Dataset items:
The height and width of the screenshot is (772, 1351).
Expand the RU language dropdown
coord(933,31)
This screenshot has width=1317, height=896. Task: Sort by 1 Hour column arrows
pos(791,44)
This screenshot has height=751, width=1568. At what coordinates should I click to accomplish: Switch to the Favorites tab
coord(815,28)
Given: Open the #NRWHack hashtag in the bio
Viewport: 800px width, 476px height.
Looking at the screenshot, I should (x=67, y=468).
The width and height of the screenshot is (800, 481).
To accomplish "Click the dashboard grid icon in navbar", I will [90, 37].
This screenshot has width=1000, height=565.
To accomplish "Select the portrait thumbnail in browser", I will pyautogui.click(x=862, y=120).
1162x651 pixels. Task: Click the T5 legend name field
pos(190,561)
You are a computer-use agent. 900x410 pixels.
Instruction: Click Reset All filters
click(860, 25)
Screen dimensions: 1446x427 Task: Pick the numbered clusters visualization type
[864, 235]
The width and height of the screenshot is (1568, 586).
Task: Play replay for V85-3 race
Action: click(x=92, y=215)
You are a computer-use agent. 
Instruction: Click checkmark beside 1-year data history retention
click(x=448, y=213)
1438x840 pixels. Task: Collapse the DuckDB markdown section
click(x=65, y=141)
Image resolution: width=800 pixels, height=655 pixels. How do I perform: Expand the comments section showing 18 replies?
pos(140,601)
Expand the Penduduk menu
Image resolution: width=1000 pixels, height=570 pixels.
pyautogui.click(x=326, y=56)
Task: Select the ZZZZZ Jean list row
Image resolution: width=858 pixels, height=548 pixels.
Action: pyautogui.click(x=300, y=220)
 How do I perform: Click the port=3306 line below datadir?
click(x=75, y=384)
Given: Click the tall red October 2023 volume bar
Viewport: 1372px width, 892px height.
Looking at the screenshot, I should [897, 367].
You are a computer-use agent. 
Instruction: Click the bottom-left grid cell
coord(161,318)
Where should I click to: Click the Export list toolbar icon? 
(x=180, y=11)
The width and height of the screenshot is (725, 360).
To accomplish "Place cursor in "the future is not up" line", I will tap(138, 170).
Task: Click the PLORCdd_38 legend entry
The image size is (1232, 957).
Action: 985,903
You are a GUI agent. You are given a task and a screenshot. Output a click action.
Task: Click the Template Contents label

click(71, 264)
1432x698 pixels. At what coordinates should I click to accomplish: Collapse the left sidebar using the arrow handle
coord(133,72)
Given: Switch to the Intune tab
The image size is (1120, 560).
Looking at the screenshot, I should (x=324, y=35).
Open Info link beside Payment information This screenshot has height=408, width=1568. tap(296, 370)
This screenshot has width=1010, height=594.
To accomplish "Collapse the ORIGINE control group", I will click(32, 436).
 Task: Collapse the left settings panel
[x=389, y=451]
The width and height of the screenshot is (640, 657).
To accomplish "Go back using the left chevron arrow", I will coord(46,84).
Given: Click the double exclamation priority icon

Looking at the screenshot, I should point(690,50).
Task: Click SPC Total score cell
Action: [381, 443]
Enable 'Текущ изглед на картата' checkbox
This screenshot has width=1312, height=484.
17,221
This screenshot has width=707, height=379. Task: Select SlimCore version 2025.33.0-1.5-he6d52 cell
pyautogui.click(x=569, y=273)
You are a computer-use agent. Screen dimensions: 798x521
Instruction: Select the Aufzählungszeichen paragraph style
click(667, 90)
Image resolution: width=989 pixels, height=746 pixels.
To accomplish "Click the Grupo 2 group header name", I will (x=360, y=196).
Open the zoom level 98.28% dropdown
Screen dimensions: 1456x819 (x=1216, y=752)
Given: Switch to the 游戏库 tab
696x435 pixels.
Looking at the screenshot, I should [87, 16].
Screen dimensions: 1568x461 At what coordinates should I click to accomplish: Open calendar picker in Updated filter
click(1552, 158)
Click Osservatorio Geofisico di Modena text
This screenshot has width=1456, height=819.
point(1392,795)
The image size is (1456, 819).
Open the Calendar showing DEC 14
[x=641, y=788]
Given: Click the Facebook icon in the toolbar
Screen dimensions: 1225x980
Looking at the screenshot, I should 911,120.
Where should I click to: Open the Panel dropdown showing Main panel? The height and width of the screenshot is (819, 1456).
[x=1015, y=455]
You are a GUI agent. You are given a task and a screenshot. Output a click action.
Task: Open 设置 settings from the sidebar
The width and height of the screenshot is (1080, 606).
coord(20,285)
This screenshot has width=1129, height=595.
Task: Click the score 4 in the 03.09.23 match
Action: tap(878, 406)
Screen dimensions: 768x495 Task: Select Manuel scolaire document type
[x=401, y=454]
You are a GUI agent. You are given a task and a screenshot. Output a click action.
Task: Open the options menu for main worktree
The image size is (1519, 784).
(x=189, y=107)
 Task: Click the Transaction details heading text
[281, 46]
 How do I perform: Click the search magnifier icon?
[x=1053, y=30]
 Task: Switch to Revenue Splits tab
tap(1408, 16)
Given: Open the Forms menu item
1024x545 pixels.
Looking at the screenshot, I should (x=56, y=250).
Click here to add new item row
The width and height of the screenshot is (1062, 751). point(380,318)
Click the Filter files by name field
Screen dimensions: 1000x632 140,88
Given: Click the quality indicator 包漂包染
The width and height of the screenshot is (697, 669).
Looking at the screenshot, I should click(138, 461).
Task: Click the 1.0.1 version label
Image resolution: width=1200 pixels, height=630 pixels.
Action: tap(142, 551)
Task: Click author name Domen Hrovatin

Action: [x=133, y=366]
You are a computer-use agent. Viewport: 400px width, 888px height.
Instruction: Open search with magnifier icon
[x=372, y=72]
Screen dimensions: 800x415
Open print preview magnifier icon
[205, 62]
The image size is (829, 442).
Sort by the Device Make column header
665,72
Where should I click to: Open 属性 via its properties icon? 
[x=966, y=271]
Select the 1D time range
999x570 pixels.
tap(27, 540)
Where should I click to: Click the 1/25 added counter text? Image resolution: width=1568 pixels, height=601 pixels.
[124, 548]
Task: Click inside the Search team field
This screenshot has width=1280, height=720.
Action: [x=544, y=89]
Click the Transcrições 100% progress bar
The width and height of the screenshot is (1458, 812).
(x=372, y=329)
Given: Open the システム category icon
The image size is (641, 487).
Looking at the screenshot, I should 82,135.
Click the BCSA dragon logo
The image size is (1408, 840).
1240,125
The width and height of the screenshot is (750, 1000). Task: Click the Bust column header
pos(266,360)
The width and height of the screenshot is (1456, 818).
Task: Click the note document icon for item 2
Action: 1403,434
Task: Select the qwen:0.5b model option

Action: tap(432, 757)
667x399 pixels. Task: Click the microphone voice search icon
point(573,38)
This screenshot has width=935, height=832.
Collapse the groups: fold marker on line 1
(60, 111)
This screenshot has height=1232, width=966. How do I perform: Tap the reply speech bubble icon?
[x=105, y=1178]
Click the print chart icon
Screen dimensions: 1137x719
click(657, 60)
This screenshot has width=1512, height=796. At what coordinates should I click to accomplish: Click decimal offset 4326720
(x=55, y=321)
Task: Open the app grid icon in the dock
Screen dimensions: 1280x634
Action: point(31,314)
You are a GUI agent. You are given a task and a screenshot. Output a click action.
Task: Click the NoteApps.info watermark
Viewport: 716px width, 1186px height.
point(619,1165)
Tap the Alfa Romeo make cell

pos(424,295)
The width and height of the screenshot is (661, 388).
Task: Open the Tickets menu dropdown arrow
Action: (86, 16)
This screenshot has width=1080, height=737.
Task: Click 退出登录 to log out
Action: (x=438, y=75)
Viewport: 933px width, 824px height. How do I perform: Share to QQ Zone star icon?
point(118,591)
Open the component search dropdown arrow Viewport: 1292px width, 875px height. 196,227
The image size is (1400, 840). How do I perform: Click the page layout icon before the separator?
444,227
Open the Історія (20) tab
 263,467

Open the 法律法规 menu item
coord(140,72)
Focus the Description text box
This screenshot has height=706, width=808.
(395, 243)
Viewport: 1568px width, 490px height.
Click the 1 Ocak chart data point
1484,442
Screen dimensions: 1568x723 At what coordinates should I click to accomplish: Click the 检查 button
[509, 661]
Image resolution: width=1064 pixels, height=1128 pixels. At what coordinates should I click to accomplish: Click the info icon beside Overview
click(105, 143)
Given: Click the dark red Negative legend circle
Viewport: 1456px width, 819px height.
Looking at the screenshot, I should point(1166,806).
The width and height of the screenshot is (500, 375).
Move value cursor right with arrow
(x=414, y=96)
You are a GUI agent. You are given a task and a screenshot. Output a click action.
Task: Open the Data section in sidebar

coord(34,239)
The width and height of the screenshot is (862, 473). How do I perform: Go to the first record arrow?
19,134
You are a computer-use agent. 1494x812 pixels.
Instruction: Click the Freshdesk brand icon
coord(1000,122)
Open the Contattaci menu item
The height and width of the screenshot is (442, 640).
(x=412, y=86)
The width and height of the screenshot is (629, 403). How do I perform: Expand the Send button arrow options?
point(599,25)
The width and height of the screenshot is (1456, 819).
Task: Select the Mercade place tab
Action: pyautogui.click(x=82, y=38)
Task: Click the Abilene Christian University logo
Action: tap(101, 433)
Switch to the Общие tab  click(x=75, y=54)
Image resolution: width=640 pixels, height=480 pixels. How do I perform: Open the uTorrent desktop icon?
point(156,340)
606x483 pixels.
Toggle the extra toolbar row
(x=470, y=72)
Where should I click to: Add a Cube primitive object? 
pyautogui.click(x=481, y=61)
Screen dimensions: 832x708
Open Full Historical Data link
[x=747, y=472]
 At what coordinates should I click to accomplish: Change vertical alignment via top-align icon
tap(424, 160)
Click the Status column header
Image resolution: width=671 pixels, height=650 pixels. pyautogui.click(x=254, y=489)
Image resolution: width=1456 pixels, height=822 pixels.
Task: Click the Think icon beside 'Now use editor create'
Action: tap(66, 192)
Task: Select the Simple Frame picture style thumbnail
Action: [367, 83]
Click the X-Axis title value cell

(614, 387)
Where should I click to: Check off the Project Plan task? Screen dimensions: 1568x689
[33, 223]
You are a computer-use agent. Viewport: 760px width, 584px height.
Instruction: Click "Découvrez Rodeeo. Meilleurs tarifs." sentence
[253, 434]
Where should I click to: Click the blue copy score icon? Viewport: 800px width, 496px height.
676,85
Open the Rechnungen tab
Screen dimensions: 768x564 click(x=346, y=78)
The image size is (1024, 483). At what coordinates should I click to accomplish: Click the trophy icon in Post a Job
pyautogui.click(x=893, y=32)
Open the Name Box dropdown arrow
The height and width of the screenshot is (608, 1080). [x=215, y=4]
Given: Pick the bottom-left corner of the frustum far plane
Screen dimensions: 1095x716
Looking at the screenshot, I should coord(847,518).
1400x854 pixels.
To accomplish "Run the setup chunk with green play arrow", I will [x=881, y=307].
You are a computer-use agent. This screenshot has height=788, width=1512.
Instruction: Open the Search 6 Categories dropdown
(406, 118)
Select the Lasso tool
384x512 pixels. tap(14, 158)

→ Job
In the part of the listing that opens with the line containing "How do I perform: Click the port=3306" and closes with the line containing "Action: [381, 443]", change every "Collapse" to "Fold". Give back only those lines, leaving everything else as it is.

→ Task output
 How do I perform: Click the port=3306 line below datadir?
click(x=75, y=384)
Given: Click the tall red October 2023 volume bar
Viewport: 1372px width, 892px height.
Looking at the screenshot, I should [897, 367].
You are a computer-use agent. 
Instruction: Click the bottom-left grid cell
coord(161,318)
Where should I click to: Click the Export list toolbar icon? 
(x=180, y=11)
The width and height of the screenshot is (725, 360).
To accomplish "Place cursor in "the future is not up" line", I will tap(138, 170).
Task: Click the PLORCdd_38 legend entry
The image size is (1232, 957).
Action: 985,903
You are a GUI agent. You are given a task and a screenshot. Output a click action.
Task: Click the Template Contents label

click(71, 264)
1432x698 pixels. At what coordinates should I click to accomplish: Fold the left sidebar using the arrow handle
coord(133,72)
Given: Switch to the Intune tab
The image size is (1120, 560).
Looking at the screenshot, I should (x=324, y=35).
Open Info link beside Payment information This screenshot has height=408, width=1568. tap(296, 370)
This screenshot has width=1010, height=594.
To accomplish "Fold the ORIGINE control group", I will click(32, 436).
 Task: Fold the left settings panel
[x=389, y=451]
The width and height of the screenshot is (640, 657).
To accomplish "Go back using the left chevron arrow", I will coord(46,84).
Given: Click the double exclamation priority icon

Looking at the screenshot, I should point(690,50).
Task: Click SPC Total score cell
Action: [381, 443]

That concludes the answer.